== Trecho do texto

Suponha-se que a norma N1 fixa esse prazo prescricional em 10 anos. Sob a sua vigência, Miguel vê ocorrer o termo inicial “t”, e deixa transcorrerem 8 anos sem ajuizar a ação. A norma ainda não incidiu, e, por isso mesmo, pode-se dizer que a prescrição da pretensão de Miguel ainda não está consumada. Entretanto, antes de se consumarem os 10 anos, uma nova norma (N2) altera esse prazo, reduzindo-o para 5 anos. Nesse contexto, caso se proceda à “aplicação imediata” de N2 a uma ação proposta por Miguel após a sua vigência, a sua incidência ocorrerá sobre suporte fático ocorrido muito antes, em nítida e total retroatividade. O transcurso dos cinco anos, que provoca a incidência da norma e gera como conseqüência a consumação da prescrição, no caso, ocorreu antes do início de sua vigência.

====
== Dados fornecidos

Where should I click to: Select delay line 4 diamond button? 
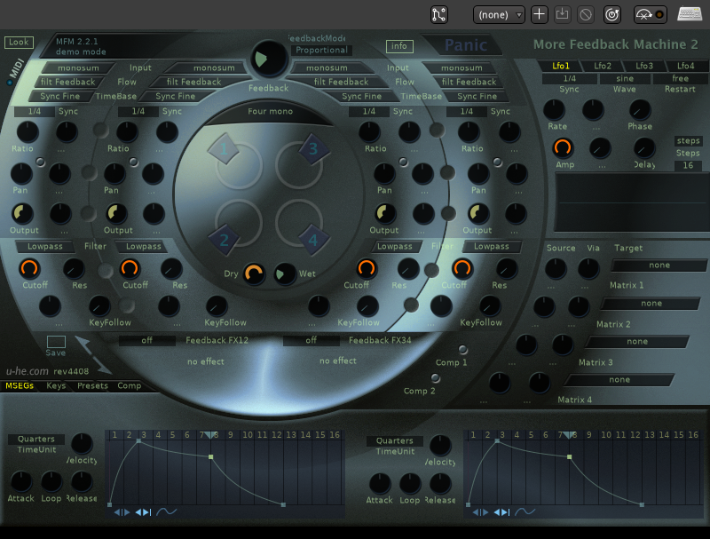pyautogui.click(x=312, y=238)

====

### Descrição do exercício
No trecho sobre o prazo prescricional, para quantos anos a norma N2 reduz esse prazo? Os dados não são usados nesta tarefa.

### Resultado
Para 5 anos.